Equatorial regions, known for their vigorous air-sea coupled processes, exert a global influence on the Earth's climate. Cold tongue regions in the eastern Atlantic and Pacific Oceans constitute the main ocean heat uptake, the main oceanic source of carbon to the atmosphere and a site with significant air-sea oxygen exchanges. Through redistribution of subsurface momentum, heat and other properties, ocean mixing plays a key role in regulating fluxes between ocean and atmosphere.

PUMP is based on the three interconnected challenges:
1. Systematic biases in equatorial cold tongues are a common issue in successive generations of Coupled Model Intercomparison Project (CMIP) models, often resulting in a cold-bias Pacific cold tongue and a warm-bias Atlantic cold tongue. These biases may be attributed to the models' inability to realistically constrain turbulent mixing.
2. Models with high vertical resolution can technically represent upper ocean mixing processes, but many mixing parameterizations are based on unproven analogies with the atmosphere. A serious challenge is thus to develop parameterizations that can realistically represent the turbulent fluxes of momentum, heat, and other properties.
3.The gap in our understanding of mixing processes is exacerbated by limitations in observational capabilities lacking sufficient vertical resolution in the near surface. We thus need temperature, salinity, currents in the upper layer at high vertical resolution associated with turbulence measurements.

PUMP tackles these questions from the angle of upper ocean diurnal processes in the eastern equatorial Atlantic. In fact, a unique aspect of equatorial cold tongues is the penetration of diurnally forced mixing beneath the mixed layer, as a powerful communication channel between the atmosphere and ocean. In addition, the diurnal cycle is a key test for parameterization schemes since it involves vertical processes on short time scales, avoiding time-integrated effects. Importantly, unprecedented observations have been collected based on the meteo-oceanic buoys under the PIRATA program, including two of the three turbulence measurement sites. Long time series of turbulence/mixing data are not available elsewhere making the Atlantic cold tongue an invaluable site for addressing mixing-related scientific questions.

The overarching objective of PUMP is to investigate the diurnal pumping mechanism as an essential upper ocean mixing process for the Atlantic cold tongue and to achieve a realistic representation of its ultimate impact in ocean models through three objectives.

The first objective is to characterize the temporal and spatial modulation of oceanic diurnal cycle.
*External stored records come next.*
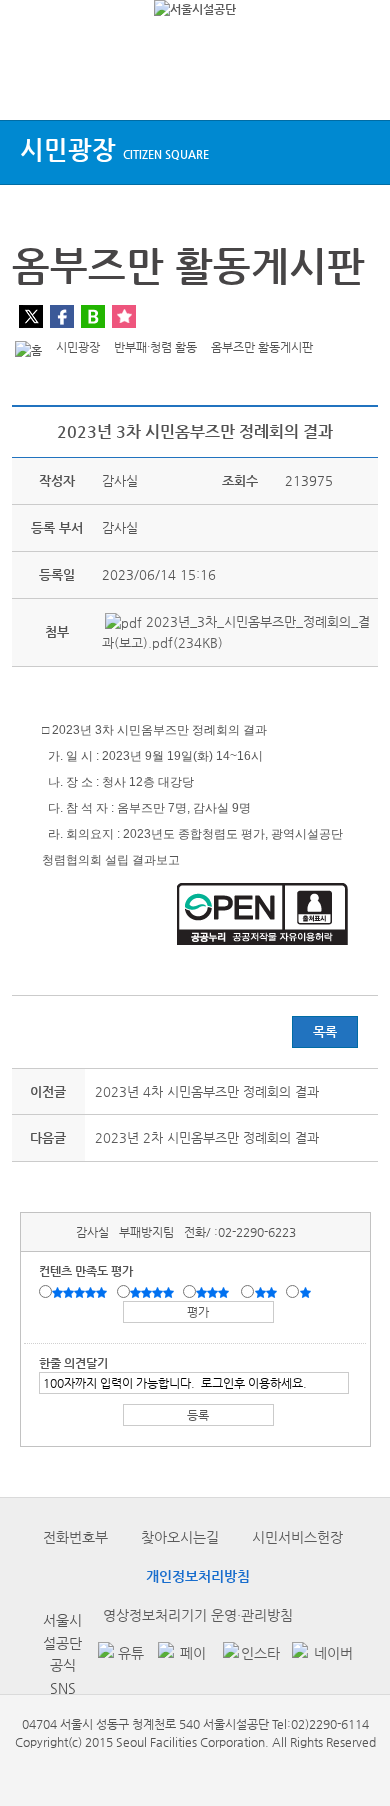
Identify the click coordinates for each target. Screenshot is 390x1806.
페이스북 (62, 316)
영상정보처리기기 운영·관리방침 (198, 1615)
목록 (325, 1031)
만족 (154, 1293)
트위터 (31, 316)
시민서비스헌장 (297, 1537)
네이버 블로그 (93, 316)
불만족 (267, 1293)
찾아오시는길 (180, 1537)
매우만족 (82, 1293)
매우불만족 (306, 1293)
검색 (356, 82)
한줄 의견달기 (73, 1363)
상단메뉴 (32, 82)
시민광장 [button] (114, 149)
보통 (216, 1293)
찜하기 (124, 316)
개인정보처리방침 (198, 1576)
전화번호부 (75, 1537)
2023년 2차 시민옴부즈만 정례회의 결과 (207, 1137)
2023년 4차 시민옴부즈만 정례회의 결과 (207, 1091)
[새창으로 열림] (118, 1654)
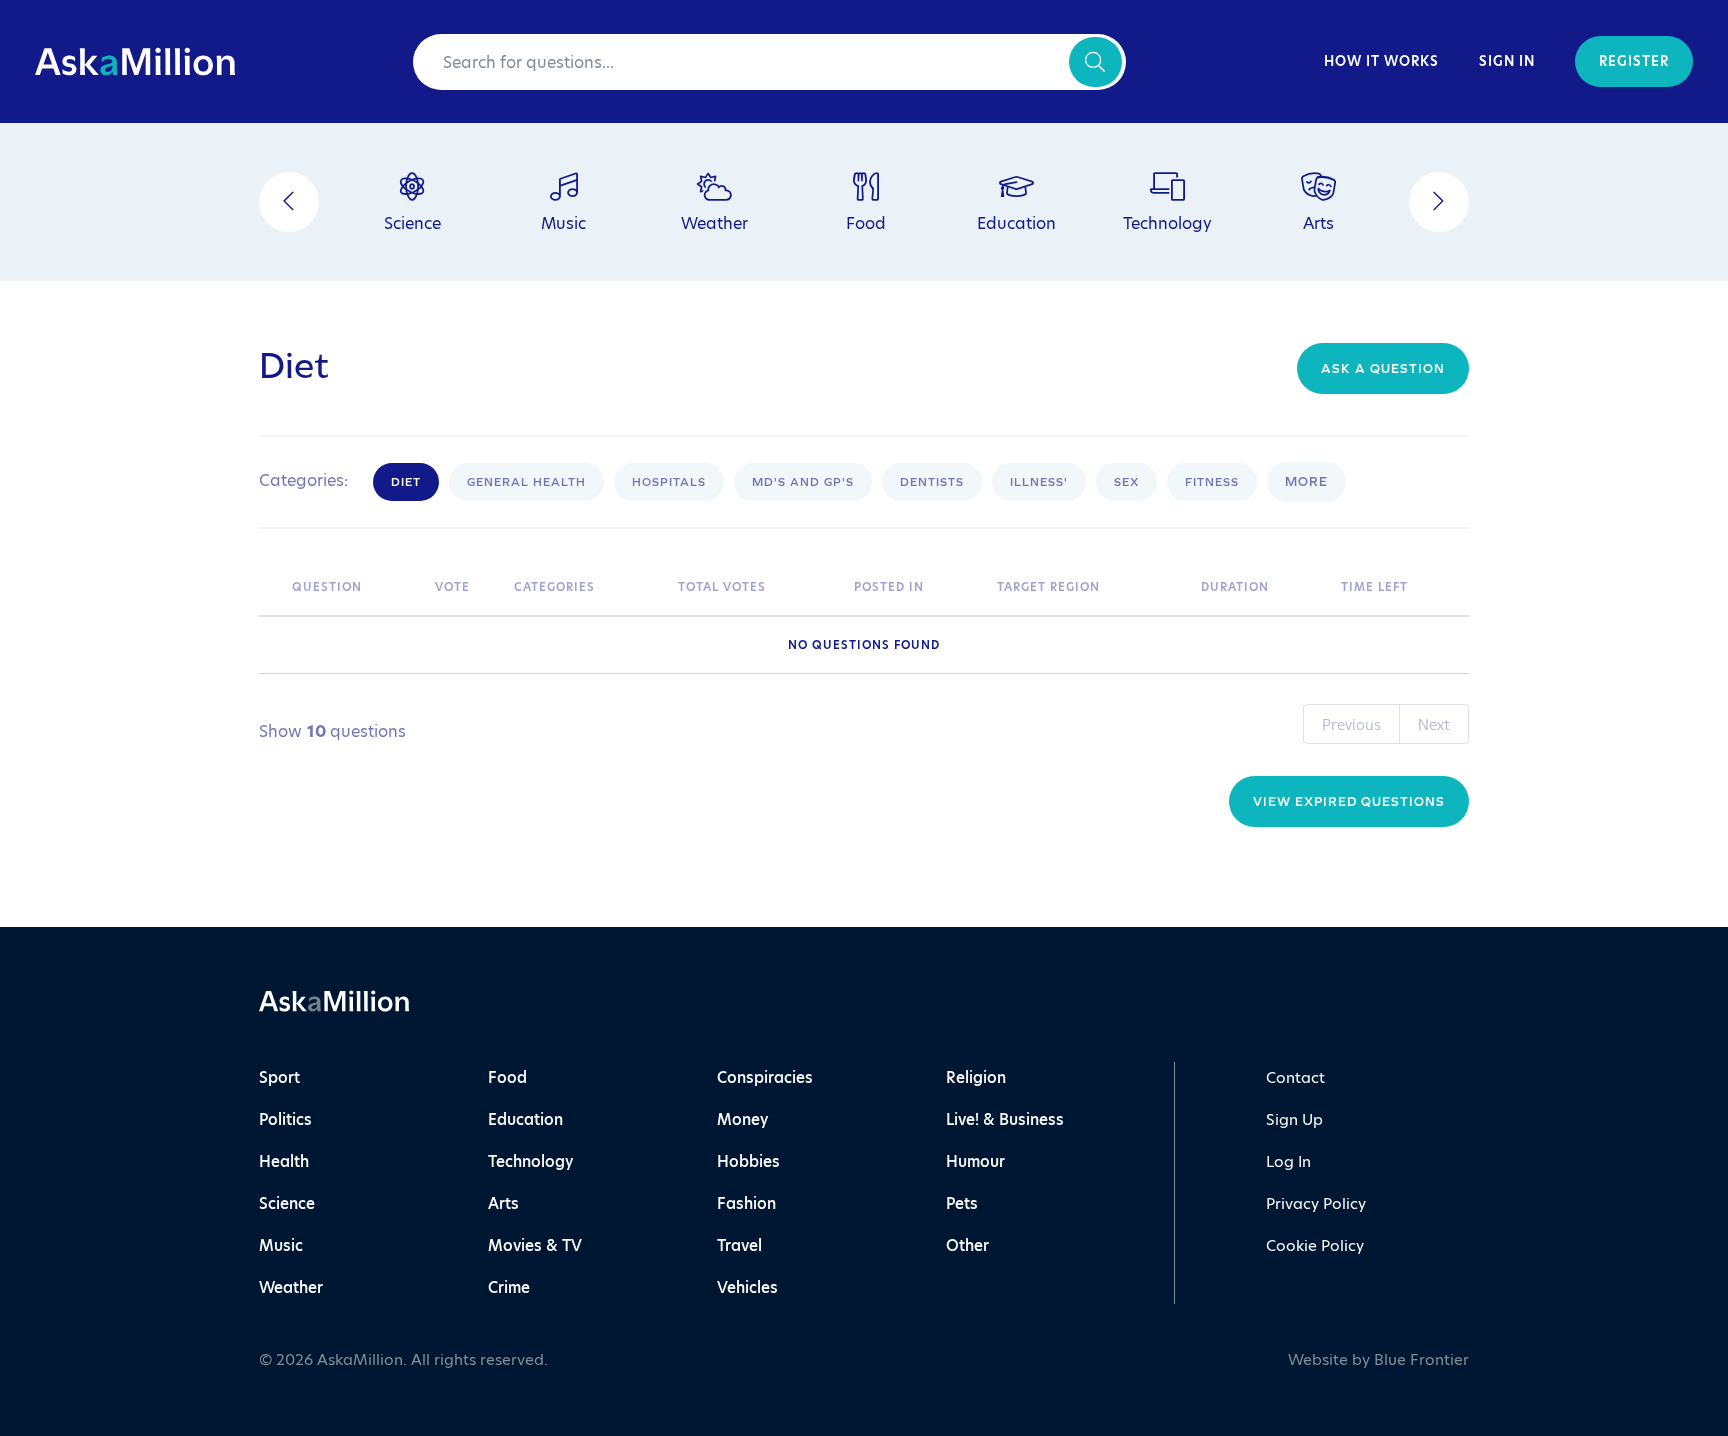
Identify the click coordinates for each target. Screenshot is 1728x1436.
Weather (291, 1287)
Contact (1295, 1077)
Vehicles (747, 1287)
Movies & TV (535, 1245)
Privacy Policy (1316, 1203)
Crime (509, 1287)
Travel (739, 1245)
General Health (526, 482)
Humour (975, 1161)
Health (284, 1161)
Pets (962, 1203)
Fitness (1212, 482)
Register (1634, 61)
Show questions (332, 731)
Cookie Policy (1315, 1245)
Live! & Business (1005, 1119)
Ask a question (1383, 368)
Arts (503, 1203)
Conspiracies (765, 1077)
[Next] (1439, 202)
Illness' (1039, 482)
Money (742, 1119)
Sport (279, 1077)
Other (967, 1245)
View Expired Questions (1349, 801)
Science (287, 1203)
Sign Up (1294, 1119)
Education (525, 1119)
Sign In (1507, 61)
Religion (976, 1077)
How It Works (1381, 61)
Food (507, 1077)
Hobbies (748, 1161)
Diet (406, 482)
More (1306, 481)
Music (281, 1245)
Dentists (932, 482)
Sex (1126, 482)
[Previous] (289, 202)
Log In (1288, 1161)
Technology (530, 1161)
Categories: (303, 481)
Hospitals (669, 482)
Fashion (746, 1203)
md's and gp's (803, 482)
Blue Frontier (1421, 1359)
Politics (285, 1119)
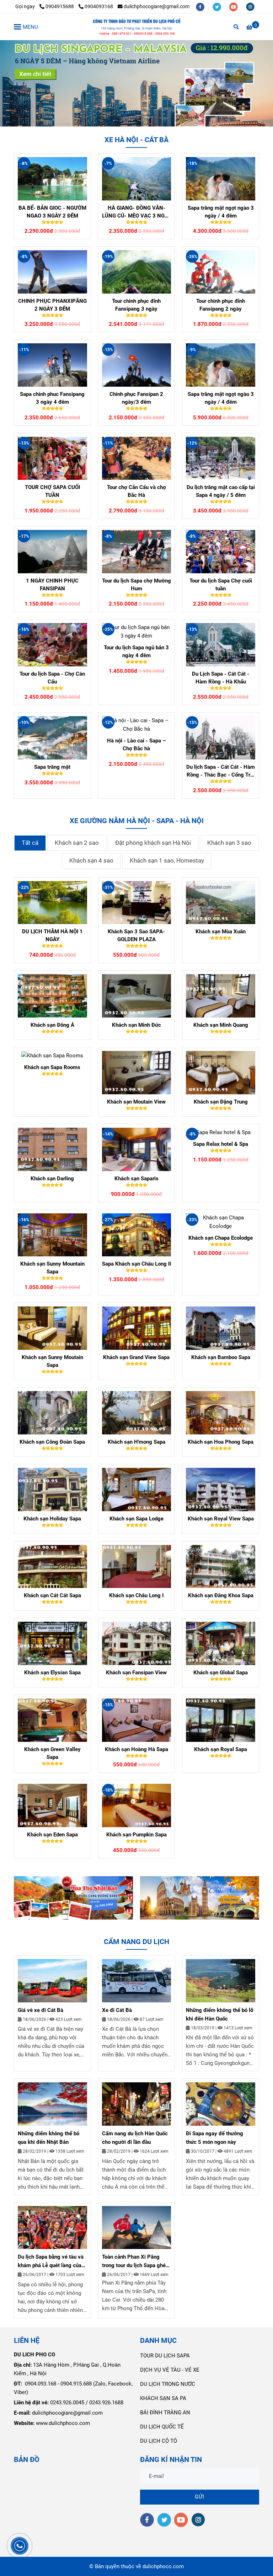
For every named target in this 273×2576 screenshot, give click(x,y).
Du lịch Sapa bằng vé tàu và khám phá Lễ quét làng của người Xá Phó (51, 2262)
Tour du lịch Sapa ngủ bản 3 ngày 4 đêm (136, 651)
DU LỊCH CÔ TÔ (158, 2441)
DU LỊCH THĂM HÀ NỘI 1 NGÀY (52, 935)
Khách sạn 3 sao (229, 842)
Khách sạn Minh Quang (220, 1025)
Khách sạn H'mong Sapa (136, 1442)
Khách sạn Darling (52, 1178)
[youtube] (234, 6)
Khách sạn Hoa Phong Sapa (220, 1442)
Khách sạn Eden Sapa (52, 1834)
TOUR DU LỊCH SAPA (165, 2355)
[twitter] (217, 6)
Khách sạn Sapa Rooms (52, 1067)
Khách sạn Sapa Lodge (136, 1518)
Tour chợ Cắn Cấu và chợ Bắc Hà (136, 491)
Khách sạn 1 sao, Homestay (167, 860)
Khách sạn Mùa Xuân (221, 931)
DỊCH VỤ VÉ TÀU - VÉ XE (169, 2370)
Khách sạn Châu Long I (136, 1595)
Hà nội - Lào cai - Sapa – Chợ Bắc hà (136, 744)
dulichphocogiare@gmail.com (156, 6)
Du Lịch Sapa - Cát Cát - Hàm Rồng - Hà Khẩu (220, 678)
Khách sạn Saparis (136, 1178)
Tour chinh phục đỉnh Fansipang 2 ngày (220, 305)
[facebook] (200, 6)
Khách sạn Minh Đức (136, 1025)
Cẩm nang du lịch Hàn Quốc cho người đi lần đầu (135, 2137)
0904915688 (60, 6)
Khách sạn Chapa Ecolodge (220, 1238)
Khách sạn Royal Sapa (220, 1749)
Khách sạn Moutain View (136, 1102)
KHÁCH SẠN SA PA (163, 2398)
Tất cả (30, 842)
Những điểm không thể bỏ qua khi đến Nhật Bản (48, 2137)
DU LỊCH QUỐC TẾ (162, 2427)
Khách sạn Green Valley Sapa (52, 1753)
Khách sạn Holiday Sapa (52, 1518)
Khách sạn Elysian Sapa (52, 1672)
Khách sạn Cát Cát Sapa (52, 1595)
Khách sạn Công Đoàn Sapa (52, 1442)
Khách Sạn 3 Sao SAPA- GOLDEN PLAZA (136, 935)
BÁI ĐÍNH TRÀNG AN (165, 2412)
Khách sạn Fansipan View (136, 1672)
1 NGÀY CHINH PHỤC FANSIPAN (52, 585)
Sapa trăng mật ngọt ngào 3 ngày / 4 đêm (221, 212)
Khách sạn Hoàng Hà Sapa (136, 1749)
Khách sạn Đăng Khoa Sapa (220, 1595)
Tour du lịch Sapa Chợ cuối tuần (220, 585)
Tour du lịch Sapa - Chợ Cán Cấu (52, 678)
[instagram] (250, 6)
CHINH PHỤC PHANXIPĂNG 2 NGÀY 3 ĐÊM (52, 305)
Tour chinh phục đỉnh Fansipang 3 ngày (136, 305)
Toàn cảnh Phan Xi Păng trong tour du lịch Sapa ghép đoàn (135, 2262)
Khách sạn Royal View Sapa (221, 1518)
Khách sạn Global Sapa (220, 1672)
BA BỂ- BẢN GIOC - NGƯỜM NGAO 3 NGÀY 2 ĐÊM (52, 212)
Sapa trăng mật (52, 767)
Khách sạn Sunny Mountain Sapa (52, 1268)
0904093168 (99, 6)
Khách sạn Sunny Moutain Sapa (52, 1361)
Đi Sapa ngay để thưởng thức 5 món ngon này (214, 2137)
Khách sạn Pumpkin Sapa (136, 1834)
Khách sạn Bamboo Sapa (220, 1357)
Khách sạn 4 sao (91, 860)
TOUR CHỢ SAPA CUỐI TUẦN (52, 491)
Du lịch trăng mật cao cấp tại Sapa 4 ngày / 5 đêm (221, 491)
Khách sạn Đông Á (52, 1025)
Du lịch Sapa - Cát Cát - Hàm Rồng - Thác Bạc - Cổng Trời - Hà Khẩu (220, 771)
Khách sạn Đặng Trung (221, 1102)
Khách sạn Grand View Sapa (136, 1357)
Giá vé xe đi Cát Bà (40, 2010)
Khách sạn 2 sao (77, 842)
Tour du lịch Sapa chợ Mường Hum (136, 585)
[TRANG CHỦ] (136, 26)
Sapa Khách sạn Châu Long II (136, 1264)
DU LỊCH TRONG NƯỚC (167, 2384)
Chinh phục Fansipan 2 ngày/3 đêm (136, 398)
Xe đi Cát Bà (117, 2010)
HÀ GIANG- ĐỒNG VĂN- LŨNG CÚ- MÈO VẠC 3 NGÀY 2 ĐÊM (136, 212)
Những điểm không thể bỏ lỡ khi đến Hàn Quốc (219, 2014)
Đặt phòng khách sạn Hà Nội (153, 842)
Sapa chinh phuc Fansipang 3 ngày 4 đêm (52, 398)
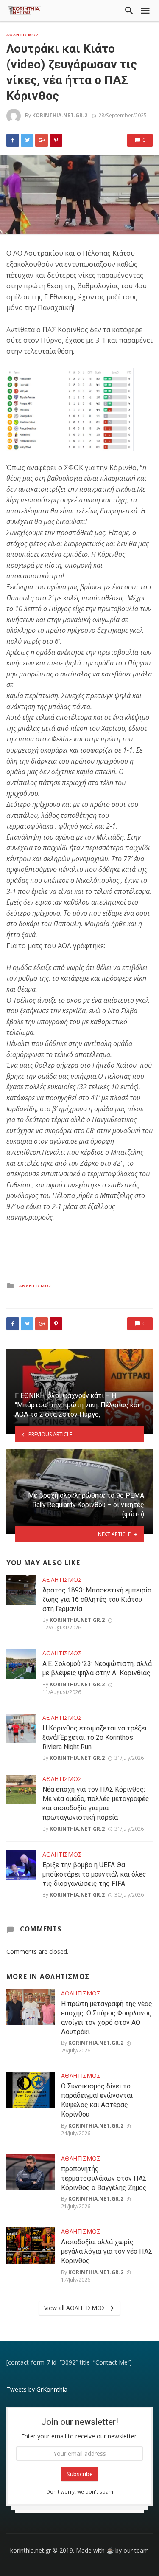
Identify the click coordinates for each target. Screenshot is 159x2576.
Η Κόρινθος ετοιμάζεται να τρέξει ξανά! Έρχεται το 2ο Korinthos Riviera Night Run (94, 1737)
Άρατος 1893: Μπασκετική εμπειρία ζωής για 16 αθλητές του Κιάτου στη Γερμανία (96, 1599)
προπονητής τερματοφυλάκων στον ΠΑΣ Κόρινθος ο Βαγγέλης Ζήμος (104, 2178)
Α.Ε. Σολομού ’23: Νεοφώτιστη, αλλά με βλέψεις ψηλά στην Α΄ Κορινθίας (97, 1668)
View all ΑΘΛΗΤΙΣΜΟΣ (75, 2308)
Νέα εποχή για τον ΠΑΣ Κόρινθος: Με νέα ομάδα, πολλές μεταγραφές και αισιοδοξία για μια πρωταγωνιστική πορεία (95, 1803)
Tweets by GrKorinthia (36, 2389)
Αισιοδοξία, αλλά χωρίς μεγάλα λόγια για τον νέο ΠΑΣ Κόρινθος (106, 2251)
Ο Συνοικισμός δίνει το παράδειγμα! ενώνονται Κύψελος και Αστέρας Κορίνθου (97, 2100)
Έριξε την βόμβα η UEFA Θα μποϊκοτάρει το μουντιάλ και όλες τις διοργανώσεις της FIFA (94, 1874)
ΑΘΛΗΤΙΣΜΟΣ (22, 34)
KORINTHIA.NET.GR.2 (59, 115)
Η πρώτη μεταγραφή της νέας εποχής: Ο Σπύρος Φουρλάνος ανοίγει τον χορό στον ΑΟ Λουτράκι (106, 2018)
Thanks to recent observation efforts since 2021, we aim to accurately describe the diversity of diurnal process features that modulate heat and momentum transport into the surface layer. The second objective is to determine the sensitivity of diurnal processes to existing and more-advanced model schemes. Based on a unidimensional approach, we will assess the sensitivity of diurnal processes to numerical parameterizations, and suggest improvements. The third objective is to study the large-scale effects of numerical choices in a regional configuration. Using numerical experiments, we will extend unidimensional model analyses into a realistic context and enhance the understanding of their impacts on key phenomena in the tropical Atlantic.

PUMP covers many aspects, from small-scale understanding to impacts on ocean dynamics, from observations to numerical modeling, and therefore involves several different teams. Based on recent observational efforts, the ambition of the PUMP project is to contribute to improving our collective understanding of the dynamics of mixing processes to increase confidence in models, and will be directly transferable within the NEMO community and to the operational centers of the European Copernicus program.